Le 11/06/12
Depuis plusieurs mois, l’entrée et le séjour irrégulier réprimée par l’article L621-1 du Code de l’Entrée et du Séjour des Etrangers et du Droit d’Asile sont au coeur de nombreuses discussions.
La directive dite « retour » 2008/115/CE du 16 décembre 2008 entrée en vigueur le 13 janvier 2009 en est la cause.
Sa transposition dans le droit interne et son application ont mis à jour deux problématiques concernant cette infraction, l’une tenant à sa répression, l’autre au placement en garde à vue consécutif à la procédure d’enquête.
Les premières interrogations ont bénéficié de l’éclaircissement de la Cour de Justice de l’Union Européenne au travers de sa jurisprudence.
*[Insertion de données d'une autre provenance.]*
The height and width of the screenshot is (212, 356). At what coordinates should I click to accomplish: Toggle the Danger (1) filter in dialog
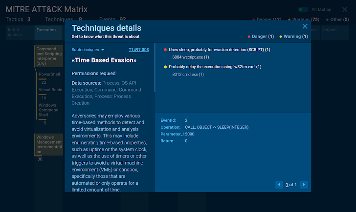[x=262, y=37]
Ainsi l’interprétation de la Directive retour dégagée par les arrêts des 28 avril et 6 décembre 2011 a permis de fixer le principe selon lequel l’entrée ou le séjour irrégulier ne peuvent être à l’origine d’une peine d’emprisonnement.
Par exception, la privation de liberté peut être mise en oeuvre si la procédure de retour établie par la Directive a été appliquée et que l’étranger séjourne irrégulièrement sur le territoire sans motif justifié de non-retour.
Les seconds questionnements ont été plus longs à trouver une issue juridique et ont entraîné une cacophonie bruyante entre les Cour d’Appel des quatre coins de la France.
Il aura fallu attendre un avis du 5 juin 2012 rendu par la Chambre criminelle de la Cour de Cassation pour que les considérations de légalité priment sur celles d’organisation des services de police, de gendarmerie et des préfectures.
En effet, il est parfois difficile de concevoir que la garde à vue sert exclusivement les besoins de l’enquête au sens de l’article 62-2 du Code de Procédure Pénale.
Dans le temps de cette mesure, il peut bien sûr être procédé aux recherches et investigations sur l’identité et les conditions d’entrée ou de séjour de l’étranger.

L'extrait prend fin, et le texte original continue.